Sunday, May 5, 2013

The Tragic Fort of Gingee

    Sometimes, ruins of a long gone era tell us the most interesting tales - the story of kings and their battles, grand temples and mosques built on their annihilated ruins, a patronage for art and a macabre hunger for war and plunder. And one such place is Gingee Fort or Senji Kotai which is around 150 km South of Chennai and 25 km from Thindivanam in Tamil Nadu. The fort looks exactly like the destroyed forts and palaces of fantasy fiction that authors like Tolkien describe for pages and pages and never get right.
From the top of Krishnagiri Hill - Ranganatha Temple, with the Rajagiri Hill in the background
History:
    The first fortification of Gingee was done in 1200 AD by the Konar community. Since then, this place has been conquered and reconquered countless times by the dynasties that came later- Vijayanagara, Nayaka, Maratha, Mughal, Carnatic, Nawab, French and British. The Hindu rulers added on to the temples and fortifications built by their predecessors, the Muslim rulers razed the temples and built mosques and the French and British soldiers cared zilch about temples and mosques or their history and used the fort for lodgings.
The top of Rajagiri Hill, with the Kalyana mantap and palace at foot hill and Krishnagiri Hill in the background
    The fort was named after Senji Amman, the virgin goddess among the pantheon of Hindu goddesses. Gingee was a minor town for many centuries. In the 16th century, the Vijayanagara emperor Krishnadeva Raya who ruled from Hampi posted Krishnappa Nayaka as his viceroy of Gingee. Krishnappa Nayaka later became the founder of the Nayaka line of Gingee and ruler of the sprawling capital city of Gingee. More than a century later in 1674, Gingee was plundered and looted by the Muslims of Bijapur. Three years later, the Maratha leader Chatrapati Shivaji captured Gingee. The Marathas strengthened the fortress at the expense of the neighboring villages and retained control until 1691, after which the tyrant Mughal emperor Aurangzeb captured the famous Nayaka capital.
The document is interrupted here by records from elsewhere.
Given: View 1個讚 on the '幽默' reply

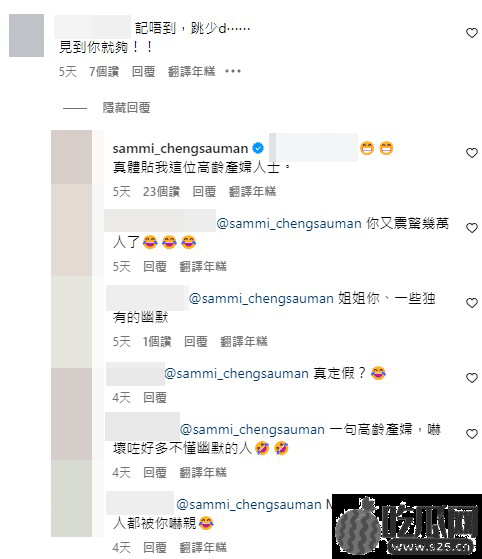Looking at the screenshot, I should coord(157,341).
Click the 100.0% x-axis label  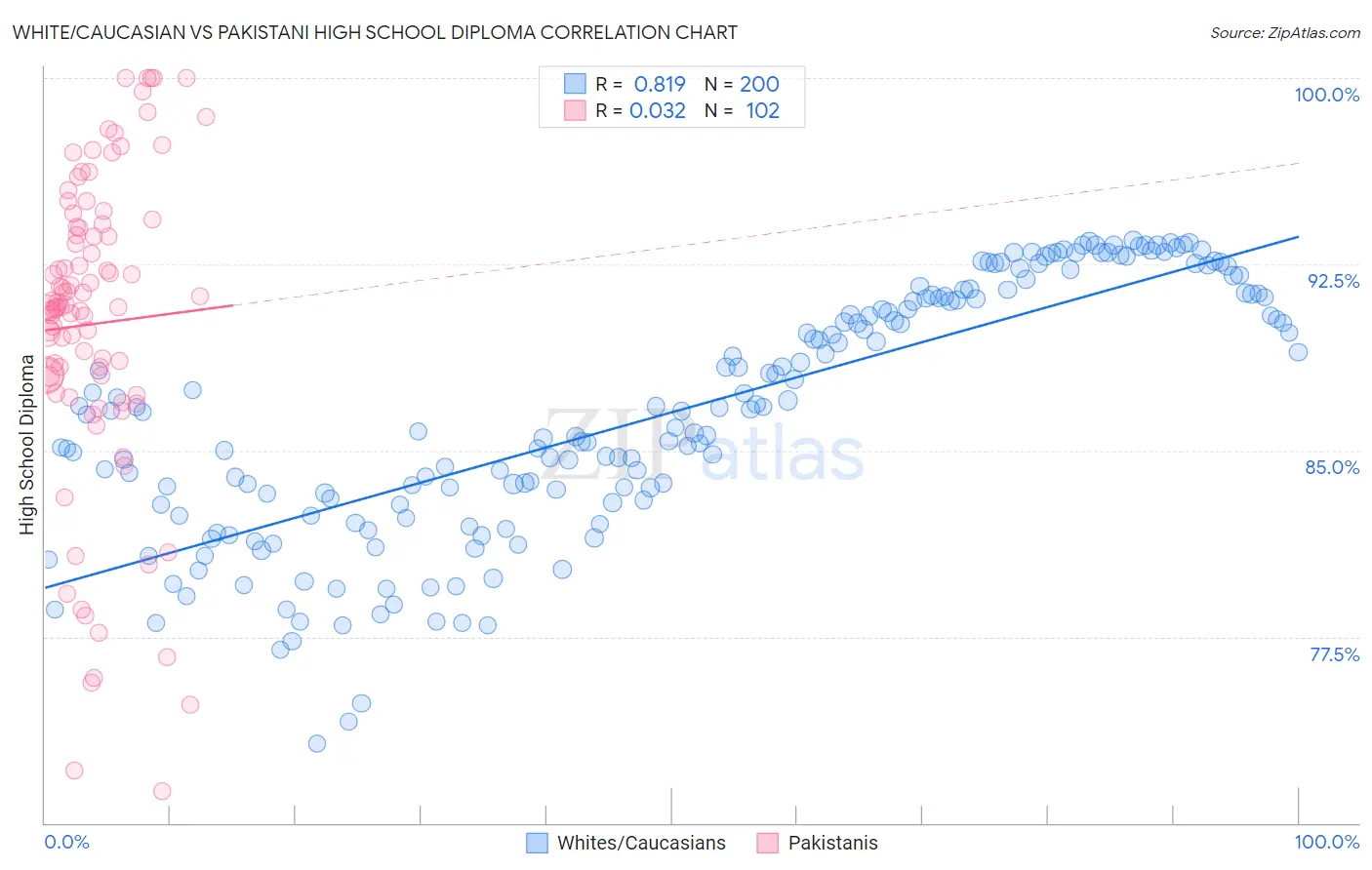coord(1326,842)
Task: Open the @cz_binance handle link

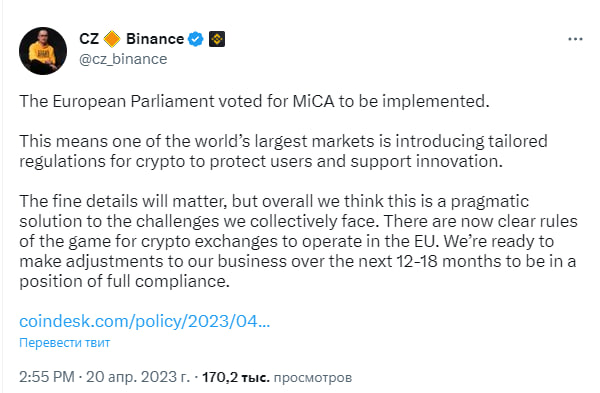Action: [x=123, y=59]
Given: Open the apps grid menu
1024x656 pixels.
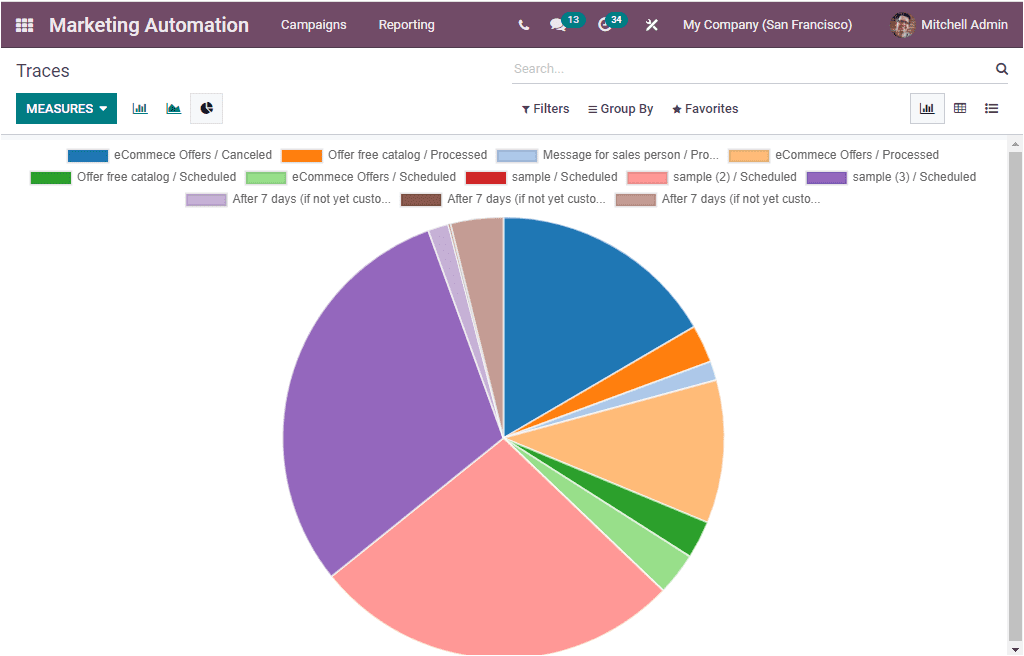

    As the Nawabs of Arcot grew more powerful in the beginning of the 18th century, Gingee lost its strategic value. By 1718, the destroyed fort no longer attracted economic activities. It was captured by the British from the French in 1780, Hyder Ali from the British in 1780 and was later regained by the British in 1823. Almost two hundred years later in present day, the only residents of the fort are a few ASI (Archaeological Survey of India) guards and notoriously aggressive monkeys.

Senji fort is actually a combination of three fortified precipitous hills of Krishnagiri, Rajagiri and Chandragiri.

Krishnagiri Hills:
    The Krishnagiri hill is an easier climb than the Rajagiri hill. There are plenty of hidden caves on the way up. Delve too deep into these harmless looking caves and you will find either snakes or embarrassed lovers cursing you.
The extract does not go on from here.